The VA announced last week that it planned to fire two supervisors and discipline four other employees in Colorado and Wyoming accused of falsifying health-care data.
“These were the first in what I expect will be a long series of announcements of personnel actions,” Gibson told the Military Order of the Purple Heart, an organization of veterans who received the medal for combat wounds. The group is holding its annual convention in Denver.
The VA has also said it plans to fire three executives of the Phoenix VA hospital.
Gibson offered no details about future disciplinary action and did not take questions.

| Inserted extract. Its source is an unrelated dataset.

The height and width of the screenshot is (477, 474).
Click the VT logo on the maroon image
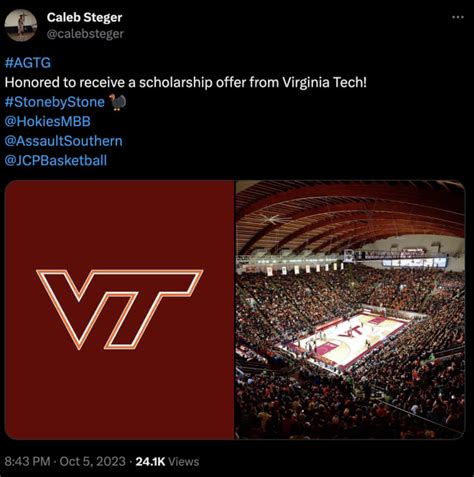119,309
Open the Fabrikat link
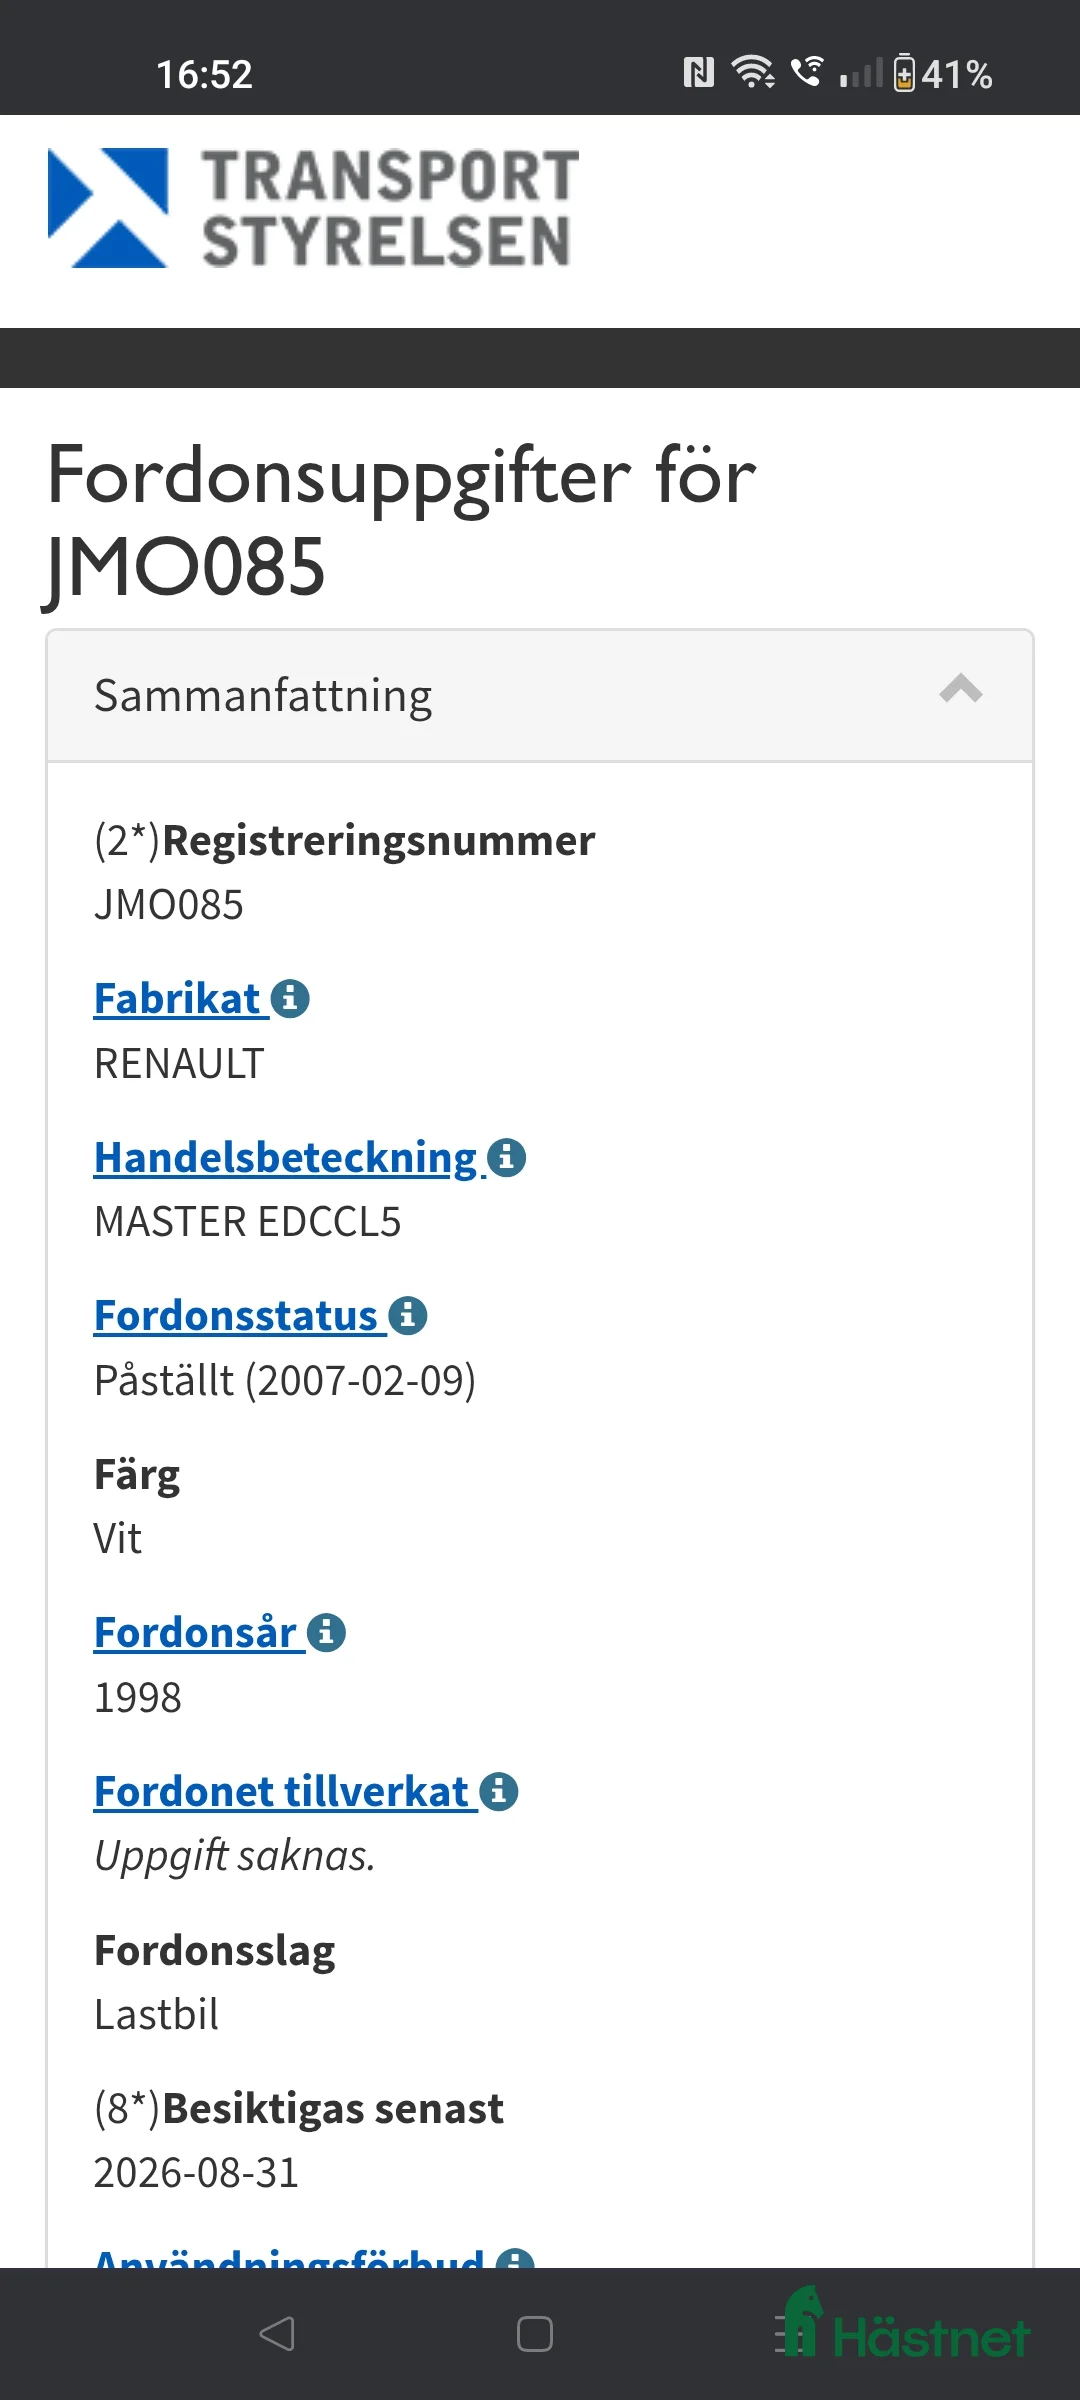The image size is (1080, 2400). [178, 996]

The VA has been shaken by reports that veterans died while waiting for treatment and allegations that workers falsified records to cover up the delays — in some cases so the workers could collect bonuses.
The scandal forced out former VA Secretary Eric Shinseki. Gibson served as acting secretary until Robert McDonald was sworn in last week.
A leadership failure was a major cause of the VA’s crisis, along with an antiquated system for scheduling appointments and a shortage of space and medical personnel, Gibson said.
The veterans applauded when Gibson reiterated that the VA has suspended bonuses for senior executives.
Gibson praised Congress for approving $16.3 billion to help shorten the waits, including $10 billion for veterans to get care from private doctors, called purchased care.
Veterans who live in remote areas or need specialized care should be able to see outside doctors, Gibson said, and they can help in emergencies, such as the current VA crisis. But he cautioned that outside care has limits.
“Purchased care is not a replacement for a strong and vital veterans health care system,” he said.
The bill also includes $5 billion to hire more doctors and other personnel and $1.3 billion to open medical facilities.
In the past two months, the VA made 700,000 referrals of veterans to private health-care providers, an increase of 140,000 over the same period a year ago, Gibson said.
The agency has also contacted more than 200,000 veterans to help get them off wait lists, he said.